## Exercises to complete:
a – Answer these questions from the passage on workers' compensation subrogation:
(i) Which statute section is cited for the Texas subrogation provision?
(ii) How many states provide for similar subrogation?
(iii) Who disagrees with the carriers' claim to reimbursement for their added expenditures?
b – Return the part of the passage on workers' compensation subrogation from "In fact, all" up to and including "for recovery purposes.", word for word.
c – Translate this sentence from the passage on workers' compensation subrogation into Spanish: "The result is industry-wide confusion and an ongoing debate and argument with claimants’ attorneys over what can and can’t be included in a carrier’s lien for recovery purposes."

When a worker covered by workers’ compensation makes a claim against a third party, the workers’ compensation insurance retains the right to subrogate against any recovery from that third party for all benefits paid to or on behalf of a claimant injured at work. When subrogating for more than basic medical and indemnity benefits, the Texas workers’ compensation subrogation statute provides that “the net amount recovered by a claimant in a third‑party action shall be used to reimburse the carrier for benefits, including medical benefits that have been paid for the compensable injury.” TX Labor Code § 417.002.

In fact, all 50 states provide for similar subrogation. However, none of them precisely outlines which payments or costs paid by a compensation carrier constitute “compensation” and can be recovered. The result is industry-wide confusion and an ongoing debate and argument with claimants’ attorneys over what can and can’t be included in a carrier’s lien for recovery purposes.

In addition to medical expenses, death benefits, funeral costs and/or indemnity benefits for lost wages and loss of earning capacity resulting from a compensable injury, workers’ compensation insurance carriers also expend considerable dollars for case management costs, medical bill audit fees, rehabilitation benefits, nurse case worker fees, and other similar fees. They also incur other expenses in conjunction with the handling and adjusting of workers’ compensation claims. Workers’ compensation carriers typically assert, of course, that, they are entitled to reimbursement for such expenditures when it recovers its workers’ compensation lien. Injured workers and their attorneys disagree.

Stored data

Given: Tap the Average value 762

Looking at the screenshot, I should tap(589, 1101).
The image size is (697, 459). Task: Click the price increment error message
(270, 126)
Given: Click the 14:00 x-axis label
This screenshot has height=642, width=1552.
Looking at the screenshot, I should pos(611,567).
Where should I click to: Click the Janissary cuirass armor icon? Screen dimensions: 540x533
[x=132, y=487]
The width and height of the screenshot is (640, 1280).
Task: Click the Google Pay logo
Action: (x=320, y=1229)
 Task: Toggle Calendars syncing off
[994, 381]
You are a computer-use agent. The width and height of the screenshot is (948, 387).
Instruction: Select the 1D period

## Task-by-task answers:
a –
(i) TX Labor Code § 417.002
(ii) All 50 states
(iii) Injured workers and their attorneys

b –
In fact, all 50 states provide for similar subrogation. However, none of them precisely outlines which payments or costs paid by a compensation carrier constitute “compensation” and can be recovered. The result is industry-wide confusion and an ongoing debate and argument with claimants’ attorneys over what can and can’t be included in a carrier’s lien for recovery purposes.

c – El resultado es una confusión generalizada en todo el sector y un debate y una disputa continuos con los abogados de los reclamantes sobre lo que puede y no puede incluirse en el gravamen de una aseguradora a efectos de recuperación.